Checking in on the Thunder in Atlanta

In the years I covered the Oklahoma City Thunder both as a member  of the broadcast team and the media in general in OKC, I developed an admiration for the way the organization handled basketball business. Quite simply, I saw Sam Presti and company focus on character, teamwork, passion for the energy required to play the game and organizational control.

Character is self-evident, but the straight poop is this: OKC is a small market without big market funds to waste and, I think in the long haul, with a conservative fan base that will not accept players who don’t have strong team character. If a player wants bright lights, big city, they won’t be happy in OKC. The money, well, that’s good anywhere in the NBA.I’m not saying they won’t accept “weird” dudes; they loved some young players who had problems in the Hornets era. But this organization just sees no reason to plug holes with leaky corks.

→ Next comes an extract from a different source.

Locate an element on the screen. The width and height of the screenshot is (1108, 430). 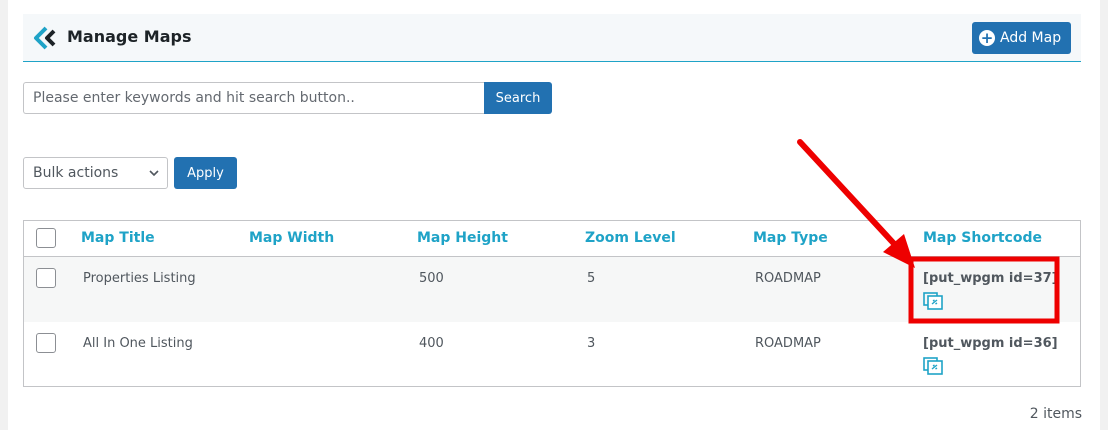
column-map-height: Map Height is located at coordinates (462, 238).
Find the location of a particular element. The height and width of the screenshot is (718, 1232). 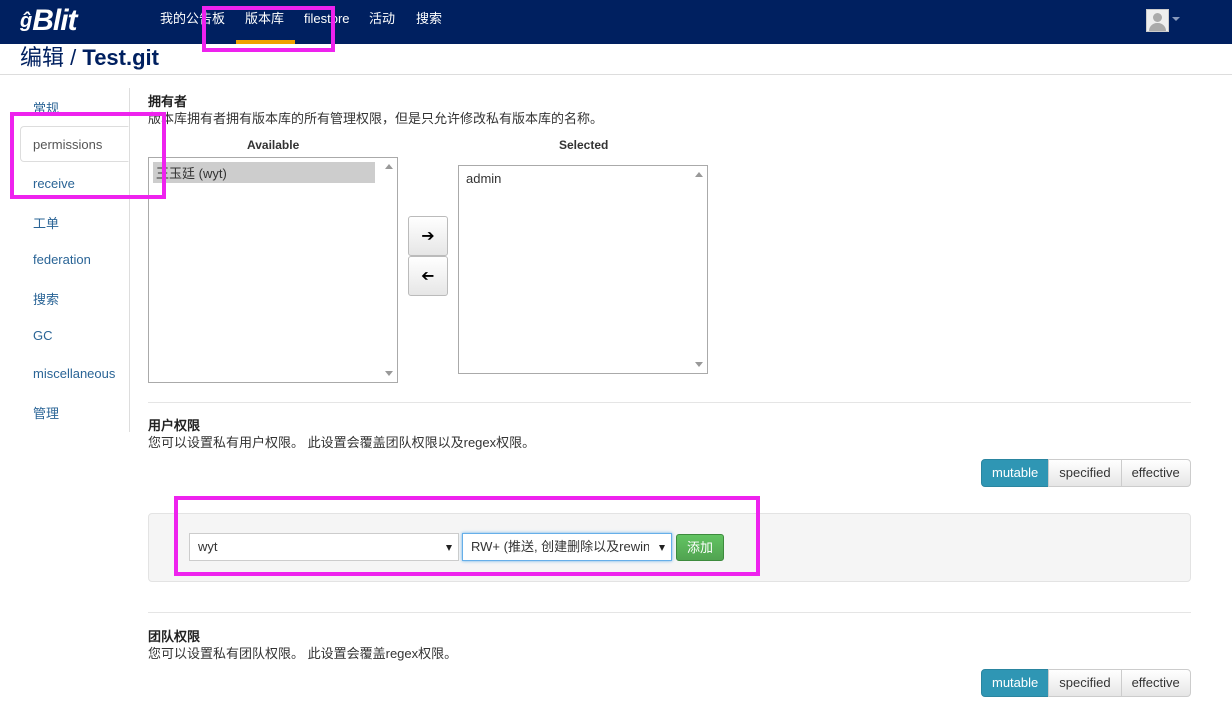

move-left-button: ➔ is located at coordinates (428, 276).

Teamwork and teaching are two reasons why Scott Brooks has been an NBA success. I hope he will remain in OKC for the length of his career because of it. Like Gregg Popovich  in San Antonio (yes, the Thunder basketball organization is built on the same ideas as San Antonio), if the superstar cornerstone stays (K-D), Brooks’ defensive (“two more stops!”) and flowing, adaptive offensive strategies will locate to conference titles and more. Kevin Durant and Russell Westbrook are their Tim Duncan and David Robinson (let’s not argue the position differences here): two extraordinary superstars who individually require immense attention from other teams over a seven game series. And the teaching part requires players with what some call Basketball IQ (I just call it, smarts); great players always want to learn more, and Brooks and his staff are always looking to improve as coaches. It works if your star players work at it. So far, so good.

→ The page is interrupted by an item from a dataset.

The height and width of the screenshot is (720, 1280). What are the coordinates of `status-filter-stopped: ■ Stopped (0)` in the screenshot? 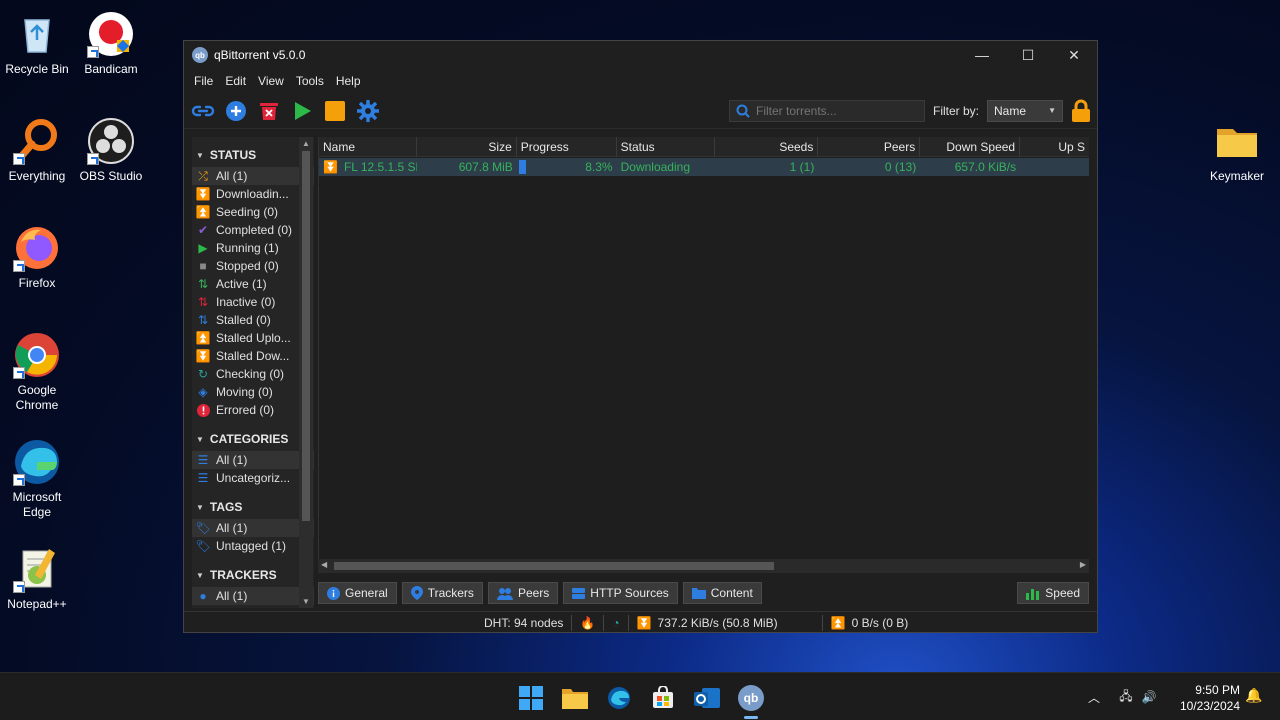 It's located at (253, 266).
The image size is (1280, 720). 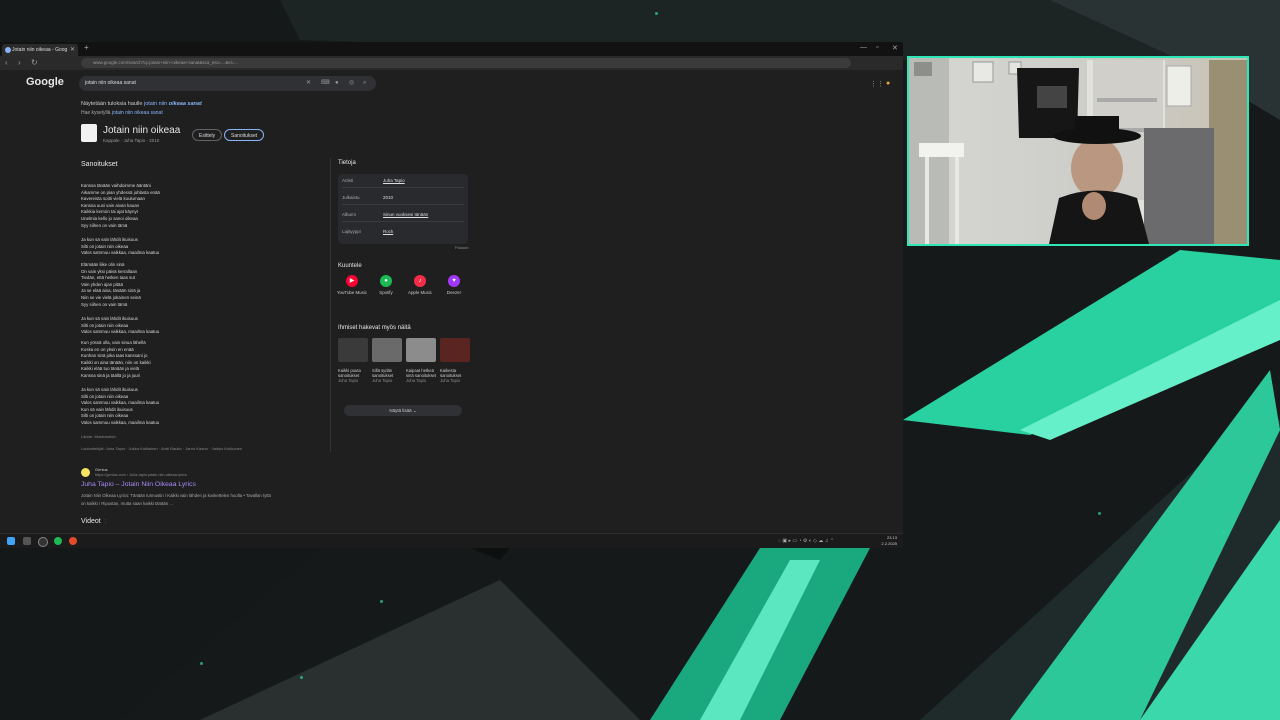 What do you see at coordinates (100, 164) in the screenshot?
I see `lyrics-heading: Sanoitukset` at bounding box center [100, 164].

This also plays to passion for the energy required to sustain success. You must have certain players. This is why Brooks  had a relatively long career as a role player in the NBA. He was a gym rat, and he likes players like him. Great talent abounds on every bench (and on the waiver wire) across the N-B-A. Extraordinary results, however, come from a willingness to trust and bust it, to attack rebounds five deep when needed, to close down perimeters when the switch is made, even if it’s not your strength. To shoot when the shot is yours, to drive when the lane beckons, to dive when the ball is rolling. Win championships? The formula applies. Not all great talents will do the things above. That’s the difference between talent and results.

Organizational control, well, there are many or franchises that exhibit that – and I never had a problem with it. That’s an idea for another day, but it’s one that creates an avenue of consistency within and clarity of goals as presented publicly. Personally, I wish fans would just enjoy the games more and tweet and blog less. One team loses every game, and those losses are not always failures.

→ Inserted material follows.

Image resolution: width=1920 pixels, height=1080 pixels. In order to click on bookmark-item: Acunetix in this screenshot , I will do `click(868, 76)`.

The Hawks are building a team with similar ideals, minus a Durant or Westbrook, and it’s fun to watch. The Thunder came to Atlanta playing well, but in the midst of a challenging stretch of their own. This time around, OKC couldn’t sustain the energy needed for four quarters to beat the hottest Hawks team Atlanta has ever fielded. They beat OKC by 10 for their franchise record 15th straight win, 103-93, and they did it buoyed by their crowd and their style of play. Right from the Thunder playbook. I enjoy this type of basketball, and frankly, I hope to see these teams play again – best of seven – at the end of the campaign. Good health, and sticking to their formulas just may make that possible.